Week One: Coronavirus Quarantine With Kids

All week I’ve seen articles about maintaining routine and staying productive while adjusting to working from home over a sustained period of time.

I’ve kept asking myself – and sometimes out loud – what about the self-help information about working from home with kids home from school? This is a much harder nut to crack, hence why maybe few are claiming the guide for how to navigate this scenario. Finally as the week progressed, my favorite dad blog published an insightful post.

Like many of us, my three kids under the age of six are currently home with us, as their schools closed their doors. We are trying to maintain structure for them, as they’ve all been in some level of schooling/daycare since they were just a few months old. We are trying to continue to stimulate their minds and promote daily learning, assuming the role of “teacher” to the best of our ability.
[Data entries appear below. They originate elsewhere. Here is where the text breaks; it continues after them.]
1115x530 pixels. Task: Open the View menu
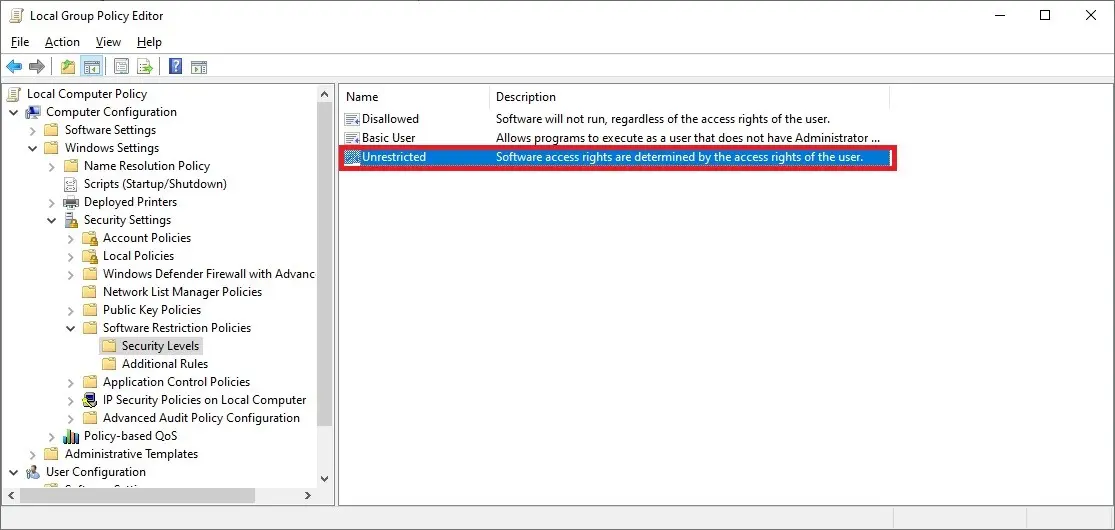click(x=108, y=42)
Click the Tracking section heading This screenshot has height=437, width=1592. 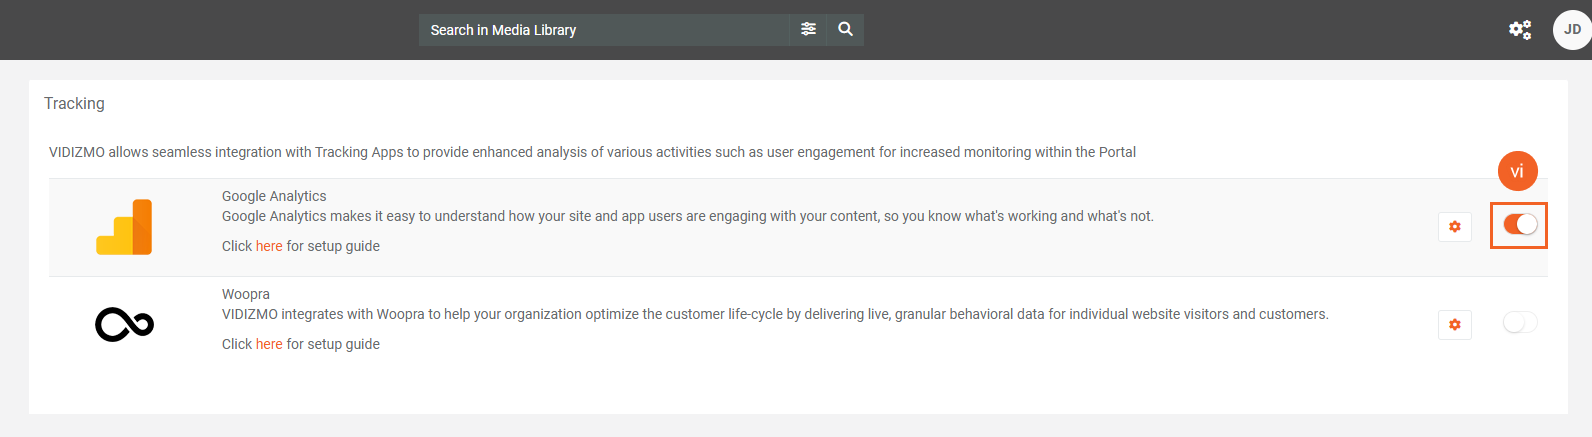(x=74, y=103)
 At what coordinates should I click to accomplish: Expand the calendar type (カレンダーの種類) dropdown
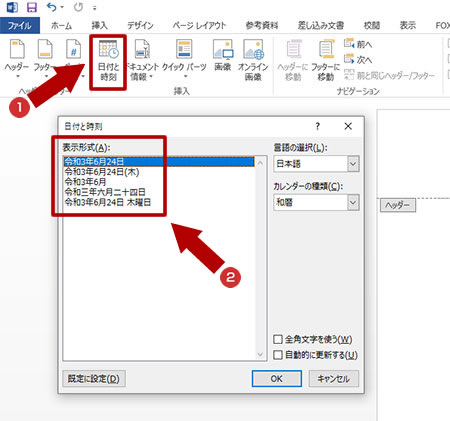pyautogui.click(x=353, y=202)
After one day in this role, I’m convinced all teachers deserve a 682 percent raise. 

Meanwhile, I’m doing my best keeping up with my day job, and my wife is scrambling like so many other small business owners to keep things status quo. We are trading off working and tending to the kids throughout the day.

Everything is closed, so this post obviously isn’t about cool things to take your kids to do around Columbus. We took the kids for a car ride through campus, Short North and downtown this weekend, and the city looks like The Walking Dead. Columbus Underground and other outlets have compiled great lists for supporting our local businesses that I recommend.
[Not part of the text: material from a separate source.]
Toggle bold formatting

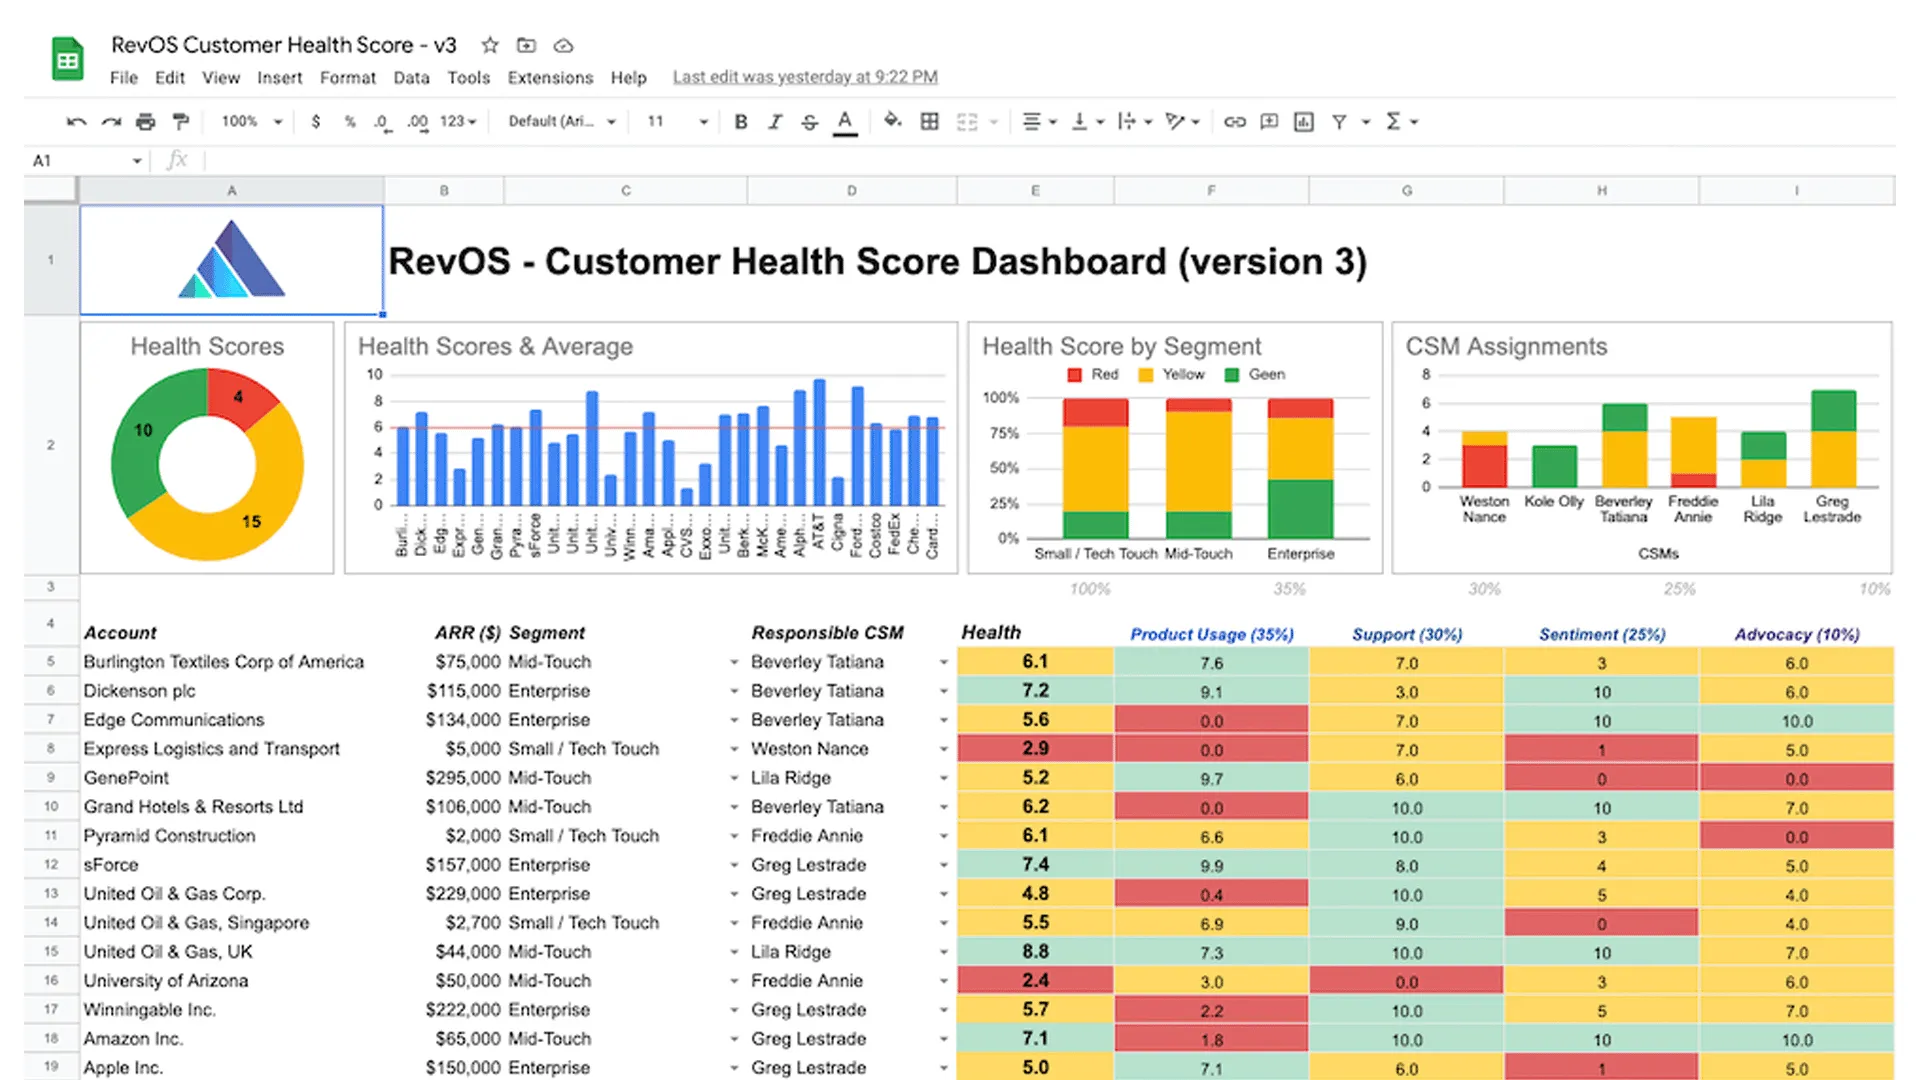[x=741, y=122]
This post also isn’t some novel take on working from home with kids in the house and how to juggle it all. I just don’t have that expertise. We simply can’t do it all right now. The house is a mess. Screen time is regrettably increased. Snacking is at an all time high. 
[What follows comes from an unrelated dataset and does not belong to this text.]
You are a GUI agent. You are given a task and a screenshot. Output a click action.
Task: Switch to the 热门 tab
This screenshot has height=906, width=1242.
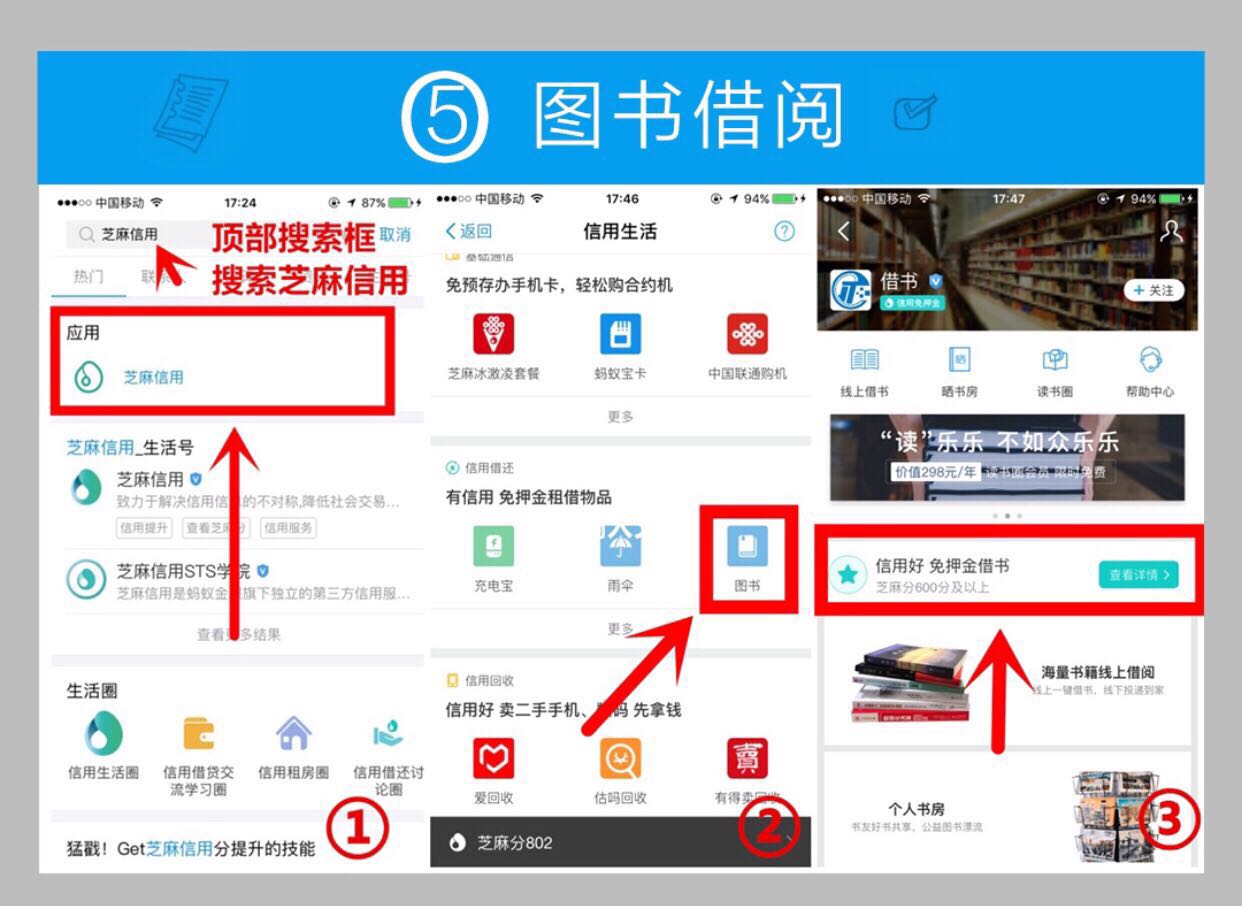88,277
But I’m sharing what feeble – and sometimes successful – attempts we made this week to operate in this new normal, with the hope that other dads/parents will share ideas, activities and processes they’ve tried. 

Daily FaceTime a Friend

This week, I’ve let each of my kids pick a friend to connect with on video conferencing. Three-year-olds struggle to maintain a worthwhile phone conversation for sure, but I want to keep them connected and socialized.


I believe most schools probably have some concept of centers, where students rotate between stations for different learning or creative activities. We’ve earmarked our mornings for this. Kudos to the kids’ teachers who have been sending us incredible daily activities to keep moving the curriculum forward.

Daily Gym

My oldest’s gym teacher sent us more resources than we can even comb through for various physical fitness activities. He gave the students the mandate that he wants them performing physical activity for 40 minutes every day. We’ve started with Little Tykes basketball, bike rides and metro park hikes, but have started PE Bingo, The Move Cube and modeling our own NFL combine.

Neighborhood Projects

We are lucky to live on a street with tons of young families. In just one week, parents have organized a St. Patrick’s Day scavenger hunt where the kids hung homemade shamrocks in windows and a senior citizen card drive where the kids crafted greeting cards for senior center residents.

Spring Cleaning

I’ve created a room-by-room list of spring cleaning opportunities. Closets, drawers, cabinets, etc. Thankfully our kids still love helping us, and they can certainly aid in reorganizing, sorting, recycling, and pitching our stuff. Bit-by-bit, we plan to cross off items from the list.

Trivia Night

The parents need to keep their sanity too. For St. Patrick’s Day, the wife and I hosted an impromptu virtual trivia night, compiling 25 relevant questions, bringing together some friends across the country on a Google Hangout. It was a work in progress but a ton of fun and has since sparked more virtual gatherings.

Don’t beat yourself up. We’re all in this together! Thanks for sharing.